Because the plaintiffs could not demonstrate a likelihood of success on any substantive claim, the court denied their motion for both a TRO and preliminary injunction, without reaching the remaining equitable factors such as balance of hardships or public interest.

In summary, the court concluded that while Chestnut Hill’s residents faced serious consequences from eviction, the evidence did not support a finding of disability discrimination. The ruling highlights the rigorous evidentiary burden in FHA and ADA injunction cases, where allegations of bias must be substantiated beyond procedural hardship, and affirms municipal authority to enforce legitimate health and safety regulations when applied neutrally.

Source:https://lawoftheland.wordpress.com/2025/08/28/fed-dist-court-in-ny-denies-boarding-homes-request-for-temporary-restraining-order-preliminary-injunction-and-renewal-of-special-use-permit/

Matter of Masic v. Town of Franklinville, New York

Decision: August 27, 2025
Plaintiffs: Individual homeowners (the Masics)
Defendants: Town of Franklinville and officials, Town Supervisor, Code Enforcement Officer, Dog Control Officer

In this federal civil rights and land-use action, the plaintiffs, private homeowners in Franklinville, alleged that Town officials harassed, trespassed upon their property, and selectively enforced zoning and building codes against them out of personal animus. Their twelve-count complaint asserted both federal and state constitutional violations, including claims under 42 U.S.C. § 1983 for equal protection, substantive and procedural due process, Monell liability, and related torts.
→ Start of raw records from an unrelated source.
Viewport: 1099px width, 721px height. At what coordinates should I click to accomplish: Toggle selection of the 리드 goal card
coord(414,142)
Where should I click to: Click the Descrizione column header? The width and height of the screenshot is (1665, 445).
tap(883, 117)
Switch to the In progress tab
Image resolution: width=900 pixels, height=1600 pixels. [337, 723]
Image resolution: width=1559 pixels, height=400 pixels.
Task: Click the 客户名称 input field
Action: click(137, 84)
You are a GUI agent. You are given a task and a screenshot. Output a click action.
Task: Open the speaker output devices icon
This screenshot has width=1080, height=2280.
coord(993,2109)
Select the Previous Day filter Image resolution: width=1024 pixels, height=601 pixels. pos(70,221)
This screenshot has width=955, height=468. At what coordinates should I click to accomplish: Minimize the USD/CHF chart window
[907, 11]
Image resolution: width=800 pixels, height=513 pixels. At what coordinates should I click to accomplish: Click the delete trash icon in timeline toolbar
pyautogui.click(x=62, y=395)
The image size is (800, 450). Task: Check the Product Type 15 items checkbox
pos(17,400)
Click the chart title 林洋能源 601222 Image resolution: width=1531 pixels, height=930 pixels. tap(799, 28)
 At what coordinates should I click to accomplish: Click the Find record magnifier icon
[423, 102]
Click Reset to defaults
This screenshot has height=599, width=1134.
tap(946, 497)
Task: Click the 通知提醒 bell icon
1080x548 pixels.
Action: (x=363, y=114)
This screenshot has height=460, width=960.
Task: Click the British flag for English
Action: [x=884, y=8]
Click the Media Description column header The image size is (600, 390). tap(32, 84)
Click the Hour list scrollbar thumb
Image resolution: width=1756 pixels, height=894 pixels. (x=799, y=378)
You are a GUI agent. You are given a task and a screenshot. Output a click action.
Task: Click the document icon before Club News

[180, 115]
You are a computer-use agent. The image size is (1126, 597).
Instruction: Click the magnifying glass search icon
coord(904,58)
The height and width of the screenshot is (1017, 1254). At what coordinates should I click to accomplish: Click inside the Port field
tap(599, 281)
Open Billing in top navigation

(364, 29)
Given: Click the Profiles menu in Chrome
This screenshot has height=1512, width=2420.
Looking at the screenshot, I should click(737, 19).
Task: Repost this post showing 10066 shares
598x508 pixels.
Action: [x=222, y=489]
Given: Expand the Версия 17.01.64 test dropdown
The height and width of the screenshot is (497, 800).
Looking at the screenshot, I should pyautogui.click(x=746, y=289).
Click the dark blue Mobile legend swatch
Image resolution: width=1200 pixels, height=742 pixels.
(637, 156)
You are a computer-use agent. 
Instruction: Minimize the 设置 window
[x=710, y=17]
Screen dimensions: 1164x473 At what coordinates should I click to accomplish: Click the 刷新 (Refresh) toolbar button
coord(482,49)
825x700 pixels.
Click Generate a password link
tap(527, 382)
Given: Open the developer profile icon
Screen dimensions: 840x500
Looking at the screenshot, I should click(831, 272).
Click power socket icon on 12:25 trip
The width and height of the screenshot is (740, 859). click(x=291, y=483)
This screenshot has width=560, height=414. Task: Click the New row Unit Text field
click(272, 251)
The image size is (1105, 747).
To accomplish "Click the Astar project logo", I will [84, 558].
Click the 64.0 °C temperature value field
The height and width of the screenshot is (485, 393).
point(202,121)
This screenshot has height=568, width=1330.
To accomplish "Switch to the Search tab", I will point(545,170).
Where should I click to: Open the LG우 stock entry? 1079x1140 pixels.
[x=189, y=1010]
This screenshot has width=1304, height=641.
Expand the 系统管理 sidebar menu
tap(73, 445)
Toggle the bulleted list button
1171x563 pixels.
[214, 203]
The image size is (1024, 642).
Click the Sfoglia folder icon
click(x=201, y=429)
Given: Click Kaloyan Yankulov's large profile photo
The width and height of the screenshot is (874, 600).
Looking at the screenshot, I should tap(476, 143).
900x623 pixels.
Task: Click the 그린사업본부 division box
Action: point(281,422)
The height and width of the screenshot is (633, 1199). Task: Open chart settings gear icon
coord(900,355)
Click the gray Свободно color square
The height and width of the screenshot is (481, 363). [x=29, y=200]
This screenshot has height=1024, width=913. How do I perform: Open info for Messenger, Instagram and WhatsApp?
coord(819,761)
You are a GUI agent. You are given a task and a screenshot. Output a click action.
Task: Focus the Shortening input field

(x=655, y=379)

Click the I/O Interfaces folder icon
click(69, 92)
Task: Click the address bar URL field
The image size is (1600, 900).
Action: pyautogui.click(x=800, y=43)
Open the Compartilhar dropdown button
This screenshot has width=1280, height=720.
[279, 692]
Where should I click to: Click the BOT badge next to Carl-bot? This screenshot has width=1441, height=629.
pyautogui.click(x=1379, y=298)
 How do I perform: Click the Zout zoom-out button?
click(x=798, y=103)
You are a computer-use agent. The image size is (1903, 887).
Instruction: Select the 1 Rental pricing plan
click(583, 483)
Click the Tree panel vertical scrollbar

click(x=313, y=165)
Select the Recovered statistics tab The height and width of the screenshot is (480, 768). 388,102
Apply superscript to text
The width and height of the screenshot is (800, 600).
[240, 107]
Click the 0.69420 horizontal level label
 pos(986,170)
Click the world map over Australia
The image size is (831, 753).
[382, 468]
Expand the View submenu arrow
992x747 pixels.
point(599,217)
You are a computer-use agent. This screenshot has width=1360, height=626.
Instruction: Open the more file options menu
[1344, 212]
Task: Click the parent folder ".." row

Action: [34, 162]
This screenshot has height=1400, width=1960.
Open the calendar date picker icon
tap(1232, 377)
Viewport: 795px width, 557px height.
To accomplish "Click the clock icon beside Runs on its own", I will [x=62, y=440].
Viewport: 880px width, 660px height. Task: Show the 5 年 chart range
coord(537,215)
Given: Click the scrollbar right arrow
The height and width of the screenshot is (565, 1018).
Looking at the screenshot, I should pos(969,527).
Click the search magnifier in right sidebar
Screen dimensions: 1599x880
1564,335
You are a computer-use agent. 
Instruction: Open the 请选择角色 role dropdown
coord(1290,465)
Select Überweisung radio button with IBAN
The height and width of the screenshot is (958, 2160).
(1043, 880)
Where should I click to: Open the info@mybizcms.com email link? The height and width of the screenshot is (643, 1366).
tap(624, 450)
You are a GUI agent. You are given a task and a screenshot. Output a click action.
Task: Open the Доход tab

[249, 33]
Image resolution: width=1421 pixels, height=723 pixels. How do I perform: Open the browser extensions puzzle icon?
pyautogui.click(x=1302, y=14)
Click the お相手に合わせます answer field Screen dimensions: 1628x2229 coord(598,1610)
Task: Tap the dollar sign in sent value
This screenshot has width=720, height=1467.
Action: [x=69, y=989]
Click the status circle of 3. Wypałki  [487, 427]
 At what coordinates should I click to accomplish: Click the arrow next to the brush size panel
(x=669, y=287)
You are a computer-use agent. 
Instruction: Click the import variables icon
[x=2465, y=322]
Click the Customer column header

The alleged misconduct occurred between 2017 and 2023 and centered on disputes over the construction of the plaintiffs’ home and barn, their small-scale dog-breeding operation, and agricultural activities on their property.

The plaintiffs claimed that their neighbors, who were close friends of the Town’s Dog Control and Code Enforcement Officers, vowed to drive them out of town and conspired with officials to do so. They alleged repeated trespasses, fabricated code violations, excessive inspections (nineteen compared to the average of six for other homes) and retaliatory citations. According to the complaint, the Town prosecuted them for operating a dog kennel without a permit even though they had only three licensed dogs and no special permit was required. Officials allegedly warned another breeder to obtain a permit retroactively “to cover up” selective enforcement and engaged in a campaign of reputational harm, including critical newspaper articles authored by the Town Supervisor.

The District Court denied the Town’s motion to dismiss several key claims. On the Equal Protection Clause claim, the court held that the plaintiffs plausibly alleged selective enforcement and “class-of-one” discrimination, supported by detailed factual allegations showing malice, personal animus, and disparate treatment relative to similarly situated property owners. The court found Monell liability plausible because the Town Supervisor and Board members, as final policymakers, allegedly knew of, directed, or acquiesced in the misconduct. The court further ruled that the claims were timely and that plaintiffs were not required to exhaust administrative remedies before filing an equal protection suit.

The court also sustained the plaintiffs’ substantive due process claim, reasoning that they plausibly alleged deprivation of a vested property interest in their land’s agricultural and residential use. The alleged stop-work orders, false citations, and unlawful prosecutions could constitute arbitrary governmental action violating substantive due process. The court found, however, that plaintiffs failed to state viable claims for First Amendment retaliation, procedural due process, trespass, breach of fiduciary duty, and negligence.

In summary, the Western District of New York allowed the plaintiffs’ federal and state equal protection claims and federal substantive due process claim to proceed, rejecting the Town’s broad motion to dismiss. The decision underlines that personal animus, selective enforcement, and abuse of zoning power, when plausibly alleged with factual detail, can expose municipalities to liability under § 1983 and Monell, particularly where policymaking officials are personally implicated.